- [RECORDS FOR THIS EXERCISE]
>>>>>
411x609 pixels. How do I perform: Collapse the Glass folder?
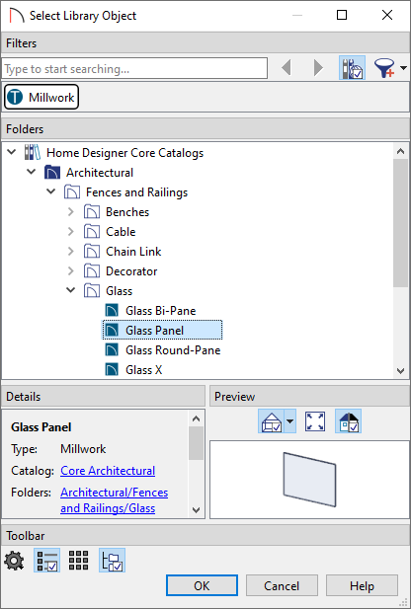coord(71,290)
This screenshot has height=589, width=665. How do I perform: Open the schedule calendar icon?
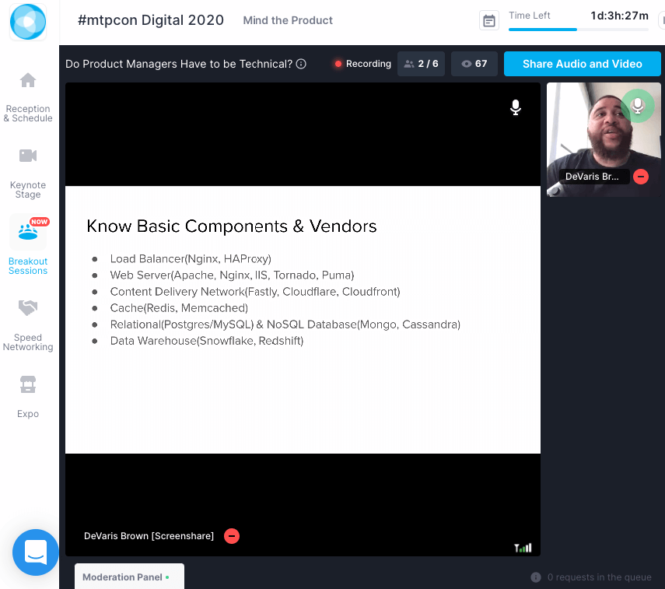pyautogui.click(x=488, y=21)
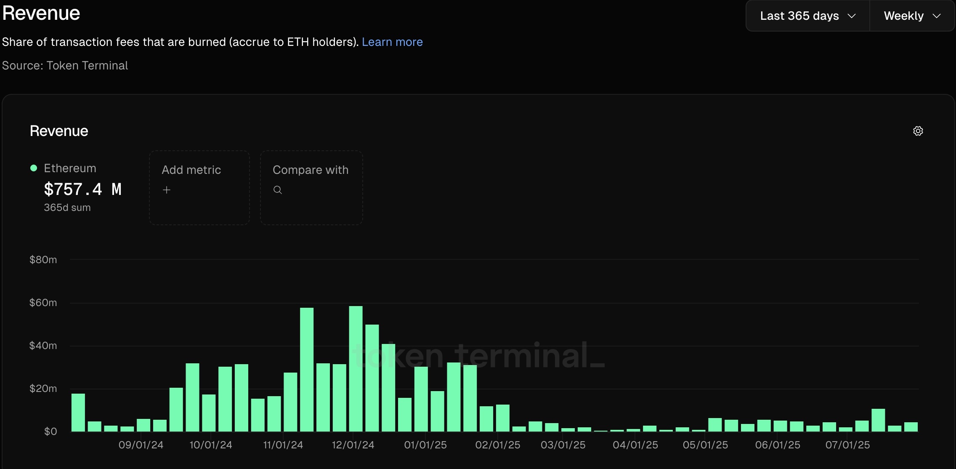Screen dimensions: 956x469
Task: Click the Compare with card
Action: [x=311, y=188]
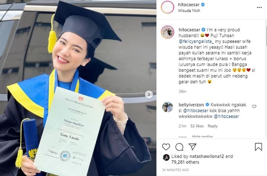Viewport: 267px width, 176px height.
Task: Open the comment bubble icon
Action: [179, 147]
<<<<<
- [TASK DETAILS]
What is needed is an exact reproduction of the data, pictures excluded.

- [RESPONSE TO THE EXERCISE]
411x609 pixels. How do I perform: Collapse the Glass folder?
coord(71,290)
This screenshot has height=589, width=665. How do I perform: Open the schedule calendar icon?
pyautogui.click(x=488, y=21)
Screen dimensions: 956x469
Task: Click the Compare with card
Action: [x=311, y=188]
Viewport: 267px width, 176px height.
Task: Open the comment bubble icon
Action: [179, 147]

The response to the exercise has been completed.